Okullar-Tercümeler-Gazeteler
Okullar
Modernleşme bağlamında ilk olarak pozitif bilimler ile ilgili okullar açıldı:
- 1773, Mekteb-i Riyaziye,
- 1776, Hendese Odası (Mühendislik Okulu),
- 1783, Mühendishane-i Bahr-ı Hümayun
(Bostan 1992: 70)
2. Mahmut birçok kara ve deniz harb okulu öğrencisini tahsilleri için Avrupa’ya göndermiştir.
- 1827, Mekteb-i Tıbbiyye,
- 1831, Mızıka-yı Hümayun Mektebi,
- 1834, Mekteb-i Ulum-ı Harbiye
“Burada Fransızca olarak fenn-i ve tıbbı tahsil edeceksiniz… Sizlere Fransızca okutmaktan benim muradım Fransızca lisanı tahsil ettirmek değildir. Ancak fenn-i tıbbı öğretip refte refte kendi lisanımıza almaktır. (…) hocalarınızdan ilm-i tebabeti tahsile çalışın ve tedricen Türkçe’ye alıp lisanımız üzre tedavülüne sayeyleyin.”

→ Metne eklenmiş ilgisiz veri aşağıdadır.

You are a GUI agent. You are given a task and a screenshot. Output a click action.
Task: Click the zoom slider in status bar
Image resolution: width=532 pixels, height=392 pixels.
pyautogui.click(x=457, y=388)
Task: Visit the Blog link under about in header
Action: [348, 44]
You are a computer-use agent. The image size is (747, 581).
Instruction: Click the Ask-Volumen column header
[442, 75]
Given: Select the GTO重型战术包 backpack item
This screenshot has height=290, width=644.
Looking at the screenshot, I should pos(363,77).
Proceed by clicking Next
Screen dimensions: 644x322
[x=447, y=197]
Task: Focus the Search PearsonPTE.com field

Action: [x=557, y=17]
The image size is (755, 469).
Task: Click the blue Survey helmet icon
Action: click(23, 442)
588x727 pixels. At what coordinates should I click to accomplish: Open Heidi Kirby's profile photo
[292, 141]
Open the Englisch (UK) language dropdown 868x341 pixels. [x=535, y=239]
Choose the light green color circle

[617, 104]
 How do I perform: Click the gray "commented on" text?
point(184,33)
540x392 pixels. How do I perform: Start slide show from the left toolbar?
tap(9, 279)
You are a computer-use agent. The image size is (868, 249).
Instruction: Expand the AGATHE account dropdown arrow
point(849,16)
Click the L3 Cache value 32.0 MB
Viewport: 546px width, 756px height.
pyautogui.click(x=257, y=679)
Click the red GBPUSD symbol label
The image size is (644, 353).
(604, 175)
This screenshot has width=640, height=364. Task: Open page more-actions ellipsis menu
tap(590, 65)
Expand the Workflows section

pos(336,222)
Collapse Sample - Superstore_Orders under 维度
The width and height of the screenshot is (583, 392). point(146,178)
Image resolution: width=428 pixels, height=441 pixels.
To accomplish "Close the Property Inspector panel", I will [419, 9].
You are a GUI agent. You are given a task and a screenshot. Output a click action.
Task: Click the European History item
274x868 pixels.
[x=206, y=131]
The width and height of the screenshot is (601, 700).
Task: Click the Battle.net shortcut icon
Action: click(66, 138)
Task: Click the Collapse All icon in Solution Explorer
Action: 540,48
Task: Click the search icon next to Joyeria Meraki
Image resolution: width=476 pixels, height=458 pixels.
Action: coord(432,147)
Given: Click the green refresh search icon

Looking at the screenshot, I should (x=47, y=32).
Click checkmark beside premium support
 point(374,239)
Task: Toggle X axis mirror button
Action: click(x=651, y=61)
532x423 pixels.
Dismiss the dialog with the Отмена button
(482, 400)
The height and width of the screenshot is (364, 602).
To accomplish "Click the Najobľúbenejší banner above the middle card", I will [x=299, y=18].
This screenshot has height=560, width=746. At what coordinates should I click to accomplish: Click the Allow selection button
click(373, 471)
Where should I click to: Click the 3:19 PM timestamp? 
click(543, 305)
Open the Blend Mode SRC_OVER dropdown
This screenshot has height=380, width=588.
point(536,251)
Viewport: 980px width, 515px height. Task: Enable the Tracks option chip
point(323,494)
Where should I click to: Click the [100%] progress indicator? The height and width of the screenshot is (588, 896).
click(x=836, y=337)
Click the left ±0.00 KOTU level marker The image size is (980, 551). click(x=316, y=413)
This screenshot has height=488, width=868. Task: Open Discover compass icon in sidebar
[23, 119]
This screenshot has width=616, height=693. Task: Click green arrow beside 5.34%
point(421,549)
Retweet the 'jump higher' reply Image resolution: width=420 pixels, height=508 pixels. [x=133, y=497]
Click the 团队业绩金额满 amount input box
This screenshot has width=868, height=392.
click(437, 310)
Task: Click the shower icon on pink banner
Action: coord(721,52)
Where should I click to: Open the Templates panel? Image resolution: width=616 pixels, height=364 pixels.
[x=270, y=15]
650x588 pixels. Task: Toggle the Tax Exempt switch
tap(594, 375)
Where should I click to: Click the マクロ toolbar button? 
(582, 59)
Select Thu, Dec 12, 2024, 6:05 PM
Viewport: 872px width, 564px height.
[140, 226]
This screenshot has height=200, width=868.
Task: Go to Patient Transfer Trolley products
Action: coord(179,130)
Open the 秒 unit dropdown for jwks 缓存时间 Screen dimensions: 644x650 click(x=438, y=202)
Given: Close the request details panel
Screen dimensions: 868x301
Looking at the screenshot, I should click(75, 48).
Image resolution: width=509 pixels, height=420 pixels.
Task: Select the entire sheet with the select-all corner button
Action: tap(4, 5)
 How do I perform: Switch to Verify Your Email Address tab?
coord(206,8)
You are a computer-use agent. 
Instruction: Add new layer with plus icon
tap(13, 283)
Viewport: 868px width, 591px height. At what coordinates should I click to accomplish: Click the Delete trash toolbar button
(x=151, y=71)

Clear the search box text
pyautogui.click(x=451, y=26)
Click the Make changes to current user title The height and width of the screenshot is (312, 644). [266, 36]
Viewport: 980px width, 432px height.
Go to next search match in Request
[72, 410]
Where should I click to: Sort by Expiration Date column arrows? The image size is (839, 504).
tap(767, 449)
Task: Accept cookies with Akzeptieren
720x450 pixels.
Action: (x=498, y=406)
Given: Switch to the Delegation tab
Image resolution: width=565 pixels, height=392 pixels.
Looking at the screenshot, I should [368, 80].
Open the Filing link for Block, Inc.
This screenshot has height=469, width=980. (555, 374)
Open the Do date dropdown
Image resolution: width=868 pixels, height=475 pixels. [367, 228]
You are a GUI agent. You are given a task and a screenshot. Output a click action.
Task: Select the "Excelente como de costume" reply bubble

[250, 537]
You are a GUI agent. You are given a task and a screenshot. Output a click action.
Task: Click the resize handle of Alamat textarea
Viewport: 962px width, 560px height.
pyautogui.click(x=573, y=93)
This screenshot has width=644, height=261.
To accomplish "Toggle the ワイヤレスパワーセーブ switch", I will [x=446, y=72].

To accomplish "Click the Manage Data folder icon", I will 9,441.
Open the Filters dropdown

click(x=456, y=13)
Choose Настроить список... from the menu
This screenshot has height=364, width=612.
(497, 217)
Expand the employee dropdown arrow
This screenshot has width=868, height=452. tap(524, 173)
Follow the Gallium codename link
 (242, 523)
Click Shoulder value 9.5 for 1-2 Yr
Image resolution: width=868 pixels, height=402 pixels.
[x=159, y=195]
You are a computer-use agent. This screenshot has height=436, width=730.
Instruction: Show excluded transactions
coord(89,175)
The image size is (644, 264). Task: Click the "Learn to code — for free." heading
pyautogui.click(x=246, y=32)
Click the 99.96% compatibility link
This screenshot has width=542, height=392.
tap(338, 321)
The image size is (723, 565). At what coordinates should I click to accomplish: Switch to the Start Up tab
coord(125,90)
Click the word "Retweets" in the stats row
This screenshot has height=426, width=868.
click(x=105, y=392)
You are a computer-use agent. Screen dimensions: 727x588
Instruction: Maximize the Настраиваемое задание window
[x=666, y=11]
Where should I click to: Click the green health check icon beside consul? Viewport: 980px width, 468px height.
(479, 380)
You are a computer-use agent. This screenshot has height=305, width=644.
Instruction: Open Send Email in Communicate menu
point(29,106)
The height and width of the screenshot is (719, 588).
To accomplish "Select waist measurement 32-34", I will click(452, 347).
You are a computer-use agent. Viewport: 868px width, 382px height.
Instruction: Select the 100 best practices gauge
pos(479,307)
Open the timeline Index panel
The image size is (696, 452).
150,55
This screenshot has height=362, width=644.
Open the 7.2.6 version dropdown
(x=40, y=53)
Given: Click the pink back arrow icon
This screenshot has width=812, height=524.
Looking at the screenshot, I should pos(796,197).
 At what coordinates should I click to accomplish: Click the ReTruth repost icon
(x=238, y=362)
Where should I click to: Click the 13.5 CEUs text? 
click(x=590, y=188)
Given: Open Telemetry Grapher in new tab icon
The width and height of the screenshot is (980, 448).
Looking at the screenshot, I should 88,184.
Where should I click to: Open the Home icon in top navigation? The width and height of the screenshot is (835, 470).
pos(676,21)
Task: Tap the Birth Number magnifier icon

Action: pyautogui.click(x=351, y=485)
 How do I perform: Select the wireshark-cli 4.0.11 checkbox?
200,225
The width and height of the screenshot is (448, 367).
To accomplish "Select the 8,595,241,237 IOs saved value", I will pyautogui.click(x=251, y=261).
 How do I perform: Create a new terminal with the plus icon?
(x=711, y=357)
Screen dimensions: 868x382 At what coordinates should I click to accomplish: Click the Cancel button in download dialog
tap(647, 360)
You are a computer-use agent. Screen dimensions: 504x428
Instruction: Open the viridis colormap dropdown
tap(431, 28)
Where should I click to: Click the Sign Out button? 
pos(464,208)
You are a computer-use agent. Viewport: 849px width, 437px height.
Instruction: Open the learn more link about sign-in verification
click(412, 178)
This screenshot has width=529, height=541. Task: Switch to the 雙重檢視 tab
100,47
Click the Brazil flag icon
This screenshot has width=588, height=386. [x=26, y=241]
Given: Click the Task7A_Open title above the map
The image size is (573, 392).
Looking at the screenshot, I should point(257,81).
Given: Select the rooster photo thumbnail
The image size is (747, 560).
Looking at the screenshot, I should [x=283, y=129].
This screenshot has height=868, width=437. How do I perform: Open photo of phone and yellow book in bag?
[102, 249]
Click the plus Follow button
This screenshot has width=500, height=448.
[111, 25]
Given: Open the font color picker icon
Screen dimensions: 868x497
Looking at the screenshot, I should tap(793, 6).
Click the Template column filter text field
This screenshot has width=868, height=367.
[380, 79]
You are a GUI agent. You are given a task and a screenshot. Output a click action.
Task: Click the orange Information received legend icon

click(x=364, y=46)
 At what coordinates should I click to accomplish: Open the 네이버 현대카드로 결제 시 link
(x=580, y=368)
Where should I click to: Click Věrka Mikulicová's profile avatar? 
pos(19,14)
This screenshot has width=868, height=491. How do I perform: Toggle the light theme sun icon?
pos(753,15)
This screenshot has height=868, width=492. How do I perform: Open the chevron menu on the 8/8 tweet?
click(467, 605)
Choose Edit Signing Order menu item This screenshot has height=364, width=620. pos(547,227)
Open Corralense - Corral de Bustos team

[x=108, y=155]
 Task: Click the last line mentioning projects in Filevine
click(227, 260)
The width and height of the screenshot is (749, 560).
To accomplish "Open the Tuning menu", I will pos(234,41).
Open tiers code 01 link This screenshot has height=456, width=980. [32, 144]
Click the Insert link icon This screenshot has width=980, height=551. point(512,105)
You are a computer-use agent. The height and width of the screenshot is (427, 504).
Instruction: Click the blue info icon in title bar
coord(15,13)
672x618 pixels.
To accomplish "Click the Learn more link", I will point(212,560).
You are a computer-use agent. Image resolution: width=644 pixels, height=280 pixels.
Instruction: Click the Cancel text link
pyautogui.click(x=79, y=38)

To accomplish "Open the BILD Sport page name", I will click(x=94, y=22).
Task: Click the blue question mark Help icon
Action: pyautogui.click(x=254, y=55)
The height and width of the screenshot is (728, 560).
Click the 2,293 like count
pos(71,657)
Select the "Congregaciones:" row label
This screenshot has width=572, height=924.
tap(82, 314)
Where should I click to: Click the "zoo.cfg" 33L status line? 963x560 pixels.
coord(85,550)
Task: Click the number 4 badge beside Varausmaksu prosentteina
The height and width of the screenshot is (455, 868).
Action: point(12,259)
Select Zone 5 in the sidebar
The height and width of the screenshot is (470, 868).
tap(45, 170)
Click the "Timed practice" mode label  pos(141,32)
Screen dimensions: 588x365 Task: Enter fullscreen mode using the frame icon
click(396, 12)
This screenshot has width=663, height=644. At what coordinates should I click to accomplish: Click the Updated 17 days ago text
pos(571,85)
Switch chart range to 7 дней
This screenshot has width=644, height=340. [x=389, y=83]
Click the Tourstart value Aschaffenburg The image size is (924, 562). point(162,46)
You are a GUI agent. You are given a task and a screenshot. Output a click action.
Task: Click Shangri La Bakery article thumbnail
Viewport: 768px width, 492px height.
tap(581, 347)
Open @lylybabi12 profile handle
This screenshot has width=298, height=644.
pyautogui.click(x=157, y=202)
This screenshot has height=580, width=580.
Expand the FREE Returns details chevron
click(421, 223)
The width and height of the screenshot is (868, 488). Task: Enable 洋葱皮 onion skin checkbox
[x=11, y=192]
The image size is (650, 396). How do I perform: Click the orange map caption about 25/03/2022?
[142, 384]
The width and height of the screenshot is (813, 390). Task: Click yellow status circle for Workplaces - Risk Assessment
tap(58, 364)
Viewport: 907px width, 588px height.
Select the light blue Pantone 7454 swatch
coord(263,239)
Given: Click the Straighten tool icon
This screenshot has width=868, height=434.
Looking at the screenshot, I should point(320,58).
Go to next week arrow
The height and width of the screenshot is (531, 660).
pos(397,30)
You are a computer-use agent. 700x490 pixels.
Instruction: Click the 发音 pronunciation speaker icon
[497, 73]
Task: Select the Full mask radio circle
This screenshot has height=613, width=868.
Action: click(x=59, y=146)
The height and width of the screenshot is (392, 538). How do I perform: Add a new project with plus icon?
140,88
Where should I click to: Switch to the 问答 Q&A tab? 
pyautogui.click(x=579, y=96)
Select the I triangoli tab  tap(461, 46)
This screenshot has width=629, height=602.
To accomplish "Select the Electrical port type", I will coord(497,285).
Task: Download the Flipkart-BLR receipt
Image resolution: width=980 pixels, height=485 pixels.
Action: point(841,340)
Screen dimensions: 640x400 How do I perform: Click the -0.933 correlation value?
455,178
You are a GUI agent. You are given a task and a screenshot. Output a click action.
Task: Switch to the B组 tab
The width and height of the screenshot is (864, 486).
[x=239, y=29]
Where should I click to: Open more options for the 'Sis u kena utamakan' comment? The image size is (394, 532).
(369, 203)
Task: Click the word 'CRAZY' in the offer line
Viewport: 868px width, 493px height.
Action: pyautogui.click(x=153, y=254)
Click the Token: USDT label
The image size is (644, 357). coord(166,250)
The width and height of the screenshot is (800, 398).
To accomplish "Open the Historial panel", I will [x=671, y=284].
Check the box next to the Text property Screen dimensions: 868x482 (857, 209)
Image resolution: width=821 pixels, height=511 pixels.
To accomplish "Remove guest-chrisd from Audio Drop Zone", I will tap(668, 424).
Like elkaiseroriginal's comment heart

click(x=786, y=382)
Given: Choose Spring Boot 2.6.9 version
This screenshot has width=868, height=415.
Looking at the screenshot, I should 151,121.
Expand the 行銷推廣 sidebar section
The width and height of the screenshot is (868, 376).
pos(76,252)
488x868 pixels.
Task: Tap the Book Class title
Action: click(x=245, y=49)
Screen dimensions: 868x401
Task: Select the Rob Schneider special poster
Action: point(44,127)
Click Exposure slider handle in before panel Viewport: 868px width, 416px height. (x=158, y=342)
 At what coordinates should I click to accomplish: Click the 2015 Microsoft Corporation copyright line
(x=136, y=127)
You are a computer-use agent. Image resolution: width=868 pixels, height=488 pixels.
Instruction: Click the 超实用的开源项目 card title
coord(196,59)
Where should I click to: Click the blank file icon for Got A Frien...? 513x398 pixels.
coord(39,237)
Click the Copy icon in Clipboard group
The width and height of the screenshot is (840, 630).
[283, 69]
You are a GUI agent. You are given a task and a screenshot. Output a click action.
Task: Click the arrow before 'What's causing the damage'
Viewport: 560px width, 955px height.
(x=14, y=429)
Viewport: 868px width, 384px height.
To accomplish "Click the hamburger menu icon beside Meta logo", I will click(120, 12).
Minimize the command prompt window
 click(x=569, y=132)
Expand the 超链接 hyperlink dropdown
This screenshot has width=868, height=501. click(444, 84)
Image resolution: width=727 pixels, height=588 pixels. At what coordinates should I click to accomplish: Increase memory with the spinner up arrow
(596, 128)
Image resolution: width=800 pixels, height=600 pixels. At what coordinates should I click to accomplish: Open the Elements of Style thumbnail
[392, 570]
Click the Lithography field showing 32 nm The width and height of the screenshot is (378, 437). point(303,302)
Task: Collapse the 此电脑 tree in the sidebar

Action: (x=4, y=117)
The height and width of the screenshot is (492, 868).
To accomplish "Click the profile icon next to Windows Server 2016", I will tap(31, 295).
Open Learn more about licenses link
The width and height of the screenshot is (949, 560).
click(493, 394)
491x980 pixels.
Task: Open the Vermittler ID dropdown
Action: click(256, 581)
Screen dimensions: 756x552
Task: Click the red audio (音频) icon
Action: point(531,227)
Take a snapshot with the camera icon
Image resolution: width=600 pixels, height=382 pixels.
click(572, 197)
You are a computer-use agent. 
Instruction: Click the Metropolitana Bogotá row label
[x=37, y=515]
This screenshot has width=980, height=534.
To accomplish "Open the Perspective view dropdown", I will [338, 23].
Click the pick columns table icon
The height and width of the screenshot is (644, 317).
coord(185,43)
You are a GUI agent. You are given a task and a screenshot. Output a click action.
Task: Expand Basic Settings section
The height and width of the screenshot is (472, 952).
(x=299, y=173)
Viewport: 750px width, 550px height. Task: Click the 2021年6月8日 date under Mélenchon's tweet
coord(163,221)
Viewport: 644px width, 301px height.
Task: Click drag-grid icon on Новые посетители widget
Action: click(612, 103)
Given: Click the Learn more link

(Ünver 1999: 940-941) 2. Murat, Mekteb-i Tıbbiye’nin Açılış Konuşması
Tercümeler
17. yüzyılın ilk çeyreği, Tezkereci Köse İbrahim Efendi, Fransız astronomlarından Noel Duret’nin 1651’de Paris’te basılmış eserini “Secencel el Eflak fi Gayet el-İdrak” adıyla önce Arapça’ya sonra Türkçe’ye çevirir (İhsanoğlu 1992: 340).
- İbrahim Müteferrika dönemin sultanınca istenen Andreas Cellarius’un “Atlas Celestis” adlı eserini Türkçeye çevirir.
- Şanizade Ataullah Efendi, 1812 yılında Baron von Storck’un devrin en gözde eseri sayılan çalışmasını, “Miyar’ül-ettiba” adıyla; Hekimbaşı Behçet Efendi İtalyan Antonio’dan “Çiçekaşısı ve Kolera Risaleleleri” ile “Ruhiyyat Risalelerini” çevirir.
- Münif Paşa Volteri Fenelon ve Fontel’den seçilmiş felsefi diyalogları içeren “Muheverat-ı Hikemiyye” (1859) adlı çevirisi ve Yusuf Kamil Paşa’nın Fenelon’un “Telemaque” (1859) adlı eserini çevirmesi bu tercüme hareketlerinin zeminini hazırlar.
“Sureta nakli hikayet görünür
Lakin erbabına hikmet görünür”
Dönemin Eğitim Bakanı Kemal Efendi, Telemaque sunusunda…
- 1859’da Ceride-i Havadis’te Victor Hugo’nun “Sefiller’i” “Hikaye-i Mağdurin” adıyla tercüme edilir.
- 1864’te Ahmet Lutfi Efendi, Daniel Defoe’un “Robenson Cruzoe” adlı eserini çevirir.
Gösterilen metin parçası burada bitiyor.